DOI: 10.1002/ijc.34671 ISSN:

Age at diagnosis for lung, colon, breast and prostate cancers: An international comparative study

Hana Zahed, Xiaoshuang Feng, Mahdi Sheikh, Freddie Bray, Jacques Ferlay, Ophira Ginsburg, Meredith S. Shiels, Hilary A. Robbins
  • Cancer Research
  • Oncology


Differences in the average age at cancer diagnosis are observed across countries. We therefore aimed to assess international variation in the median age at diagnosis of common cancers worldwide, after adjusting for differences in population age structure. We used IARC's Cancer Incidence in Five Continents (CI5) Volume XI database, comprising cancer diagnoses between 2008 and 2012 from population‐based cancer registries in 65 countries. We calculated crude median ages at diagnosis for lung, colon, breast and prostate cancers in each country, then adjusted for population age differences using indirect standardization. We showed that median ages at diagnosis changed by up to 10 years after standardization, typically increasing in low‐ and middle‐income countries (LMICs) and decreasing in high‐income countries (HICs), given relatively younger and older populations, respectively.
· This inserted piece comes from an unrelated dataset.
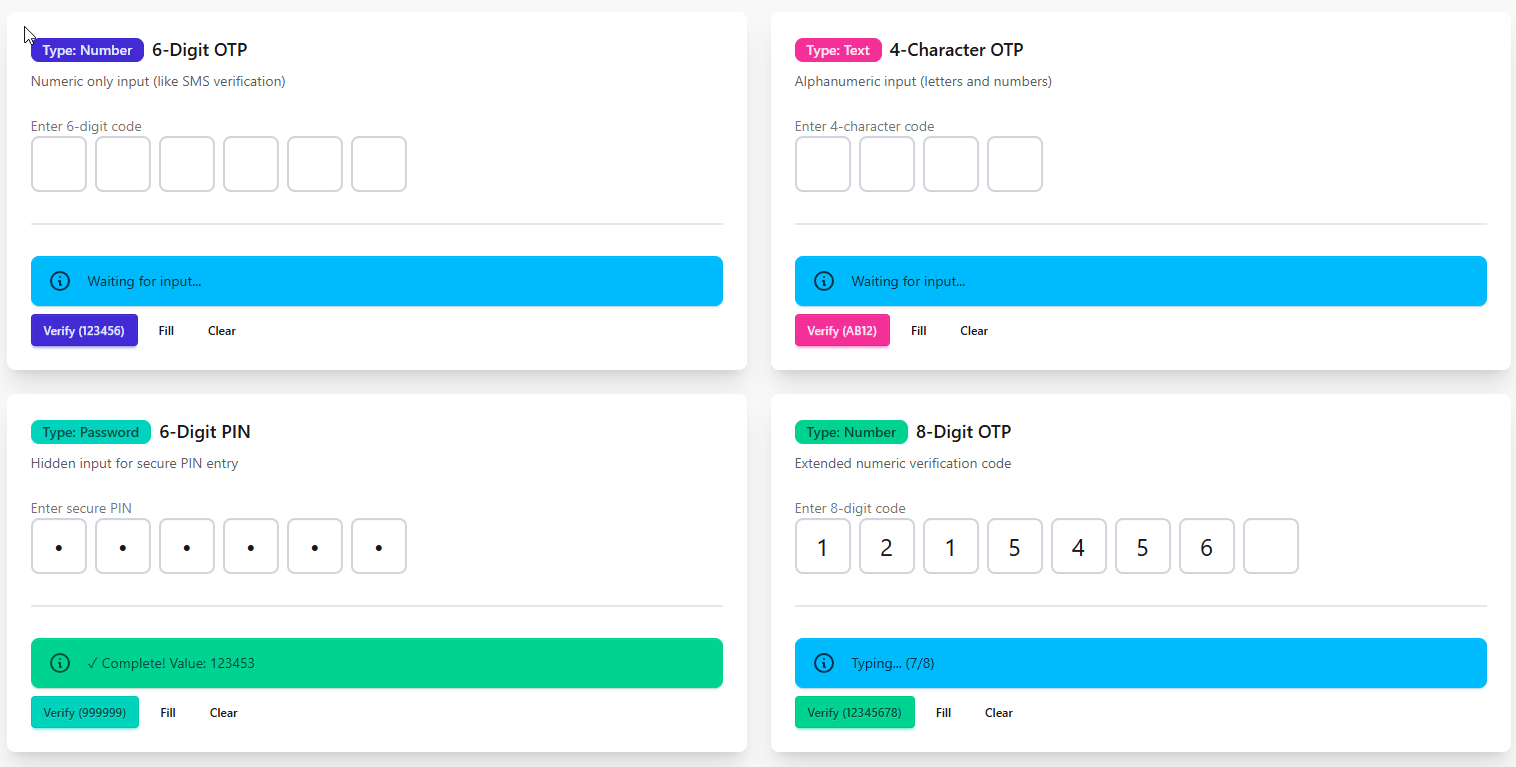Click the last box of 4-character code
After standardization, the range of ages at diagnosis was 12 years for lung cancer (median age 61‐Bulgaria vs 73‐Bahrain), 12 years for colon cancer (60‐the Islamic Republic of Iran vs 72‐Peru), 10 years for female breast cancer (49‐Algeria, the Islamic Republic of Iran, Republic of Korea vs 59‐USA and others) and 10 years for prostate cancer (65‐USA, Lithuania vs 75‐Philippines). Compared to HICs, populations in LMICs were diagnosed with colon cancer at younger ages but with prostate cancer at older ages (both pLMICS‐vs‐HICs < 0.001). In countries with higher smoking prevalence, lung cancers were diagnosed at younger ages in both women and men (both pcorr < 0.001). Female breast cancer tended to be diagnosed at younger ages in East Asia, the Middle East and Africa. Our findings suggest that the differences in median ages at cancer diagnosis worldwide likely reflect population‐level variation in risk factors and cancer control measures, including screening.